The National Weather Service storm dataset recorded the types and impact of severe weather events from 1950 - 2011. This analysis explores the storm dataset and answer 2 questions about these weather events:
Across the United States, which types of events (as indicated in the EVTYPE variable) are most harmful with respect to population health?
Across the United States, which types of events have the greatest economic consequences?
setwd("/Users/yingjiang/Dropbox/Education/Coursera/data_science_spec/data_science_c5/Projects/Project2")

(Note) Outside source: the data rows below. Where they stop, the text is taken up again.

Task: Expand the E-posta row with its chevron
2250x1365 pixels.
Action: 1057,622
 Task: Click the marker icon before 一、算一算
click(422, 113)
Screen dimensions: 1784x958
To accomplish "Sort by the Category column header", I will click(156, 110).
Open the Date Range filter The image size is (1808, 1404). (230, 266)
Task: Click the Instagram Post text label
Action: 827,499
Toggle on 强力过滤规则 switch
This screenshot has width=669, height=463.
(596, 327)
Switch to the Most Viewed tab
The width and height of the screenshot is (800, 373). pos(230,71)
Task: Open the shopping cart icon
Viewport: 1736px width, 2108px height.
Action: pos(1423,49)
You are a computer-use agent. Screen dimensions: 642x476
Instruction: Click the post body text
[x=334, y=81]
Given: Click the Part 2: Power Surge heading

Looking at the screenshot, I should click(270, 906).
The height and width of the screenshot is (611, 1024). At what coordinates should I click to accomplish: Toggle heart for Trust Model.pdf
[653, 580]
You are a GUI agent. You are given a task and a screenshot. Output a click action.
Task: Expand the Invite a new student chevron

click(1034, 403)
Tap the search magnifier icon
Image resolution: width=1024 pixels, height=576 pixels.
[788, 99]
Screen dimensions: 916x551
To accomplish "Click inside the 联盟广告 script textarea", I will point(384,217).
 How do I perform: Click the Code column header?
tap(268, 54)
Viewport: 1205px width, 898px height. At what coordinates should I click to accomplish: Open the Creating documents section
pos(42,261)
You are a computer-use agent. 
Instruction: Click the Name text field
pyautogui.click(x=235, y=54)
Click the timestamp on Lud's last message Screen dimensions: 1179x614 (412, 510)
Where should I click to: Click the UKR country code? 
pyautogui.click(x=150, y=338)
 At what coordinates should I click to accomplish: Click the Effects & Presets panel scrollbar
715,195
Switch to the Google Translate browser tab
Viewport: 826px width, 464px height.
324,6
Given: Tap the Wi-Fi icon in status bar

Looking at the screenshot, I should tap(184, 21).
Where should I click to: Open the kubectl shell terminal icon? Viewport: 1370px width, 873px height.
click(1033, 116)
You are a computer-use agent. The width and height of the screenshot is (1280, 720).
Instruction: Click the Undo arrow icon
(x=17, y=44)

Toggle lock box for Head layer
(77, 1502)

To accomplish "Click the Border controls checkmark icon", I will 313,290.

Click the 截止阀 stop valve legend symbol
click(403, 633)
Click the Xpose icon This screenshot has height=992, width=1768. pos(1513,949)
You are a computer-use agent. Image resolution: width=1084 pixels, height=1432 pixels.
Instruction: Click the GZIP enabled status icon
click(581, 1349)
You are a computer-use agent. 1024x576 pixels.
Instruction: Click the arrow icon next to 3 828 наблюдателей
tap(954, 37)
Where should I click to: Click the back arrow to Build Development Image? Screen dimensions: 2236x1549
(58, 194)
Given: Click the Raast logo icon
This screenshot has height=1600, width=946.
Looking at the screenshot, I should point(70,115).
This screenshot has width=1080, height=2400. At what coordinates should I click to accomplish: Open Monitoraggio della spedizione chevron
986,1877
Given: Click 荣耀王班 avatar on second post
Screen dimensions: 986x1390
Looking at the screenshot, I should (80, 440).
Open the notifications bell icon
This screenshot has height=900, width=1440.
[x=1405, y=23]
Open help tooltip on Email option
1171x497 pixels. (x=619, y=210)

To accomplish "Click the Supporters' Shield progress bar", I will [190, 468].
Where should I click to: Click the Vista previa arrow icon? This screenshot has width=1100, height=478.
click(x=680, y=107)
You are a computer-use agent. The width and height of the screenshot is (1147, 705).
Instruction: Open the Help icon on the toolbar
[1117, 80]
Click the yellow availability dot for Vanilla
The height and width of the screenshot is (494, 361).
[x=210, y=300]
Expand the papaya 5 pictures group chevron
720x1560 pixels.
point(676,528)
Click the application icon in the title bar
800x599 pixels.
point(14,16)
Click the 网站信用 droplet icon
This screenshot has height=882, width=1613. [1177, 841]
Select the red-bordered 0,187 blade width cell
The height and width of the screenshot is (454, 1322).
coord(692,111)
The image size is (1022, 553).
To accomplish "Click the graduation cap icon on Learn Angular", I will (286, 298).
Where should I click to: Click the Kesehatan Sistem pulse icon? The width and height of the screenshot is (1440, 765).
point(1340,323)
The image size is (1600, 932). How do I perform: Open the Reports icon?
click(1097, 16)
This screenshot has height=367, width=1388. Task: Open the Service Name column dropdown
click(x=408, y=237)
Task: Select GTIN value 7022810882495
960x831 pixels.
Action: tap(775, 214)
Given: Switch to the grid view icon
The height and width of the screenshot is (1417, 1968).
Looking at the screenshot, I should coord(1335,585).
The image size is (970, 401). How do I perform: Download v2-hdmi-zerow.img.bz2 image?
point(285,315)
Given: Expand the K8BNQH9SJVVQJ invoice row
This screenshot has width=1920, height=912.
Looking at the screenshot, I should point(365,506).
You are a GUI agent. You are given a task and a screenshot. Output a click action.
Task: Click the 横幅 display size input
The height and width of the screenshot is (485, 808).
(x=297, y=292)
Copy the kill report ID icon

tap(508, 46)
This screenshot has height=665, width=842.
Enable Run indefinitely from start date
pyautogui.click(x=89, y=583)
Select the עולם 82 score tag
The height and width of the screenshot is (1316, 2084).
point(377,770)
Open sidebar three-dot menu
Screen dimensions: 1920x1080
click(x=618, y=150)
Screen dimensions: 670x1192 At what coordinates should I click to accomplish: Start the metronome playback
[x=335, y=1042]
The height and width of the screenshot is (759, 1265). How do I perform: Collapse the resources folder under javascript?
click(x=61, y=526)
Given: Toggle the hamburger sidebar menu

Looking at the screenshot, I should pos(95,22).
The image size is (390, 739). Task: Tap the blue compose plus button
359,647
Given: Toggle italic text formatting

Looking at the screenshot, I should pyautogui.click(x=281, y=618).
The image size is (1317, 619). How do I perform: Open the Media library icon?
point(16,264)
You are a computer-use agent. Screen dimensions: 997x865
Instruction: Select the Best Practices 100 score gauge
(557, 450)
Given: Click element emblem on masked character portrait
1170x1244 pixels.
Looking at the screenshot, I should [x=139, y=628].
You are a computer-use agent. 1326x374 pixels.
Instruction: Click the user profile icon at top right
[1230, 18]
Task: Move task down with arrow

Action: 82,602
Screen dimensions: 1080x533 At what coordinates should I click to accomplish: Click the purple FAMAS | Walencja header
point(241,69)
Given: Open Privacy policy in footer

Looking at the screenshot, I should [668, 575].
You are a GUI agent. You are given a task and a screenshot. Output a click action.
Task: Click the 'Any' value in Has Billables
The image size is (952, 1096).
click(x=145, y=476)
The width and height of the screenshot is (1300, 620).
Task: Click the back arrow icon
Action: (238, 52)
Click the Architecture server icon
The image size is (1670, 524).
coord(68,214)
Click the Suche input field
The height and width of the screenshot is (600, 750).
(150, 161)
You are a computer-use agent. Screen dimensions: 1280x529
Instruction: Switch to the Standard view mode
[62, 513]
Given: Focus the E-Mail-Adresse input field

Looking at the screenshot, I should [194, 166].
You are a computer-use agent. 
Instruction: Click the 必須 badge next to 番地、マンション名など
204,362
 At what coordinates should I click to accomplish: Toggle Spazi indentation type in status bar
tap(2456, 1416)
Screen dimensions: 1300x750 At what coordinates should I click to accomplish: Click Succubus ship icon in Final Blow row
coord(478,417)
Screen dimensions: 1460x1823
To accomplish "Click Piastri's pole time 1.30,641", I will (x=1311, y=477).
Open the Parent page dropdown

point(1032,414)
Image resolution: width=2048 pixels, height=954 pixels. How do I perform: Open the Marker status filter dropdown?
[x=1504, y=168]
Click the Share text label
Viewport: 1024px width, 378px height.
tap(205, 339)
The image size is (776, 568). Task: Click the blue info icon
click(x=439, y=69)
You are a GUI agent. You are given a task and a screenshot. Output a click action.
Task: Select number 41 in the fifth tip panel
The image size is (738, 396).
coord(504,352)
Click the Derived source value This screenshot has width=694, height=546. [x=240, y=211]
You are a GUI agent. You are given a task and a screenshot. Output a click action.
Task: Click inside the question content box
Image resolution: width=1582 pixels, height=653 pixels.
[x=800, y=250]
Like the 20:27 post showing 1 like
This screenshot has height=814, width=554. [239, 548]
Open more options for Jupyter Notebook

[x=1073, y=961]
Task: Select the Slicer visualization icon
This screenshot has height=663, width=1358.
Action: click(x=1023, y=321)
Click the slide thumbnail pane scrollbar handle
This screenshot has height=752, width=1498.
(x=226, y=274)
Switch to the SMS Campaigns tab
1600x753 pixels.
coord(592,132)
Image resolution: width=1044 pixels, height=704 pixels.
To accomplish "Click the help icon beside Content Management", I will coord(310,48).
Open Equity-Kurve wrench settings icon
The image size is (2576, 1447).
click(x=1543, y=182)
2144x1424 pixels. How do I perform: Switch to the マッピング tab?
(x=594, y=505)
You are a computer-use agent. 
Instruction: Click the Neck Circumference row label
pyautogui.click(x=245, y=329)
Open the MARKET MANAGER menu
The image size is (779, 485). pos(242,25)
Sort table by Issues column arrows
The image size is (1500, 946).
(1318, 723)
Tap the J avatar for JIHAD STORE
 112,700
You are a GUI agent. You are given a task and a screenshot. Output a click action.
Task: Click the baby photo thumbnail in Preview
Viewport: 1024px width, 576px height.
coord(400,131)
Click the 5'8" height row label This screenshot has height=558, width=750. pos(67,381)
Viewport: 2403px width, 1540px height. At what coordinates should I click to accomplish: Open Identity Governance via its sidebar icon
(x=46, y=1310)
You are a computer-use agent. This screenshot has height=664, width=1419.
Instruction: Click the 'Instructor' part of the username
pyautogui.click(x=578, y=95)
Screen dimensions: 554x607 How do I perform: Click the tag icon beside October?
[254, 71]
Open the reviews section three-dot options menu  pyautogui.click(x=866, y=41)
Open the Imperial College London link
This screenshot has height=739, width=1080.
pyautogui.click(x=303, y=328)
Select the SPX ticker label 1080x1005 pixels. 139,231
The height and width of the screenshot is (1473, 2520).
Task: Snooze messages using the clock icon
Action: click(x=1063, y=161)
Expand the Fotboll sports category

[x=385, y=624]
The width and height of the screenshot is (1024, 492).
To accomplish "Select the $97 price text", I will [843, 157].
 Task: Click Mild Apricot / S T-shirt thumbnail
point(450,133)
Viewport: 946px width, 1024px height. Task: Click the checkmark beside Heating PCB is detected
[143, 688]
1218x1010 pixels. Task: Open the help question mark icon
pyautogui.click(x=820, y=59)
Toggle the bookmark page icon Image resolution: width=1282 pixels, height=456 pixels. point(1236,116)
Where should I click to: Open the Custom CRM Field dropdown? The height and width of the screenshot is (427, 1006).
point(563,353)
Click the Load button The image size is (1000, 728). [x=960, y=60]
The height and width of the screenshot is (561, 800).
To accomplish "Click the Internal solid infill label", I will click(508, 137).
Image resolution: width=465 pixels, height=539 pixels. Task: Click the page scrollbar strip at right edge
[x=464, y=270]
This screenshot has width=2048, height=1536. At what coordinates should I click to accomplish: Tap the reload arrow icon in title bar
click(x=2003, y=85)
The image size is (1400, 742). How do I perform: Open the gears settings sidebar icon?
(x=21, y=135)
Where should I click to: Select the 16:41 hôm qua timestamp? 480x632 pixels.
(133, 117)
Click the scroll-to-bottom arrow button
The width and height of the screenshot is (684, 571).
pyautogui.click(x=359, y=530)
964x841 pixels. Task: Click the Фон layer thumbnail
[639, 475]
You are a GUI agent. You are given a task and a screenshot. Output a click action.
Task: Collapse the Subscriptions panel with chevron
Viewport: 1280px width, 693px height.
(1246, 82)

download.file(url = "https://d396qusza40orc.cloudfront.net/repdata%2Fdata%2FStormData.csv.bz2",
destfile = "stormdata.csv",
method = "curl")
stormdata <- read.csv("stormdata.csv")
From the following document:
NATIONAL WEATHER SERVICE INSTRUCTION 10-1605; AUGUST 17, 2007; Operations and Services; Performance, NWSPD 10-16; STORM DATA PREPARATION; Pg 6: Table 1 (Table of allowed event types)
… copied the allowed event types from Table, into Microsoft Word (for Mac 2011, Version 14.1.0(130310)).
Copied the text into Microsoft Excel (for Mac 2011, Version 14.1.0(130310)).
Saved as csv into current folder.
Cleaned the table:
removed white space and extraneous letter at the end
changed to upper case
eventtype <- read.csv("Eventtype.csv", header = F, stringsAsFactors = F)
eventtype <- substr(eventtype$V1, 1, nchar(eventtype$V1) - 2)
eventtype <- toupper(eventtype)
eventtype
## [1] "ASTRONOMICAL LOW TIDE" "AVALANCHE"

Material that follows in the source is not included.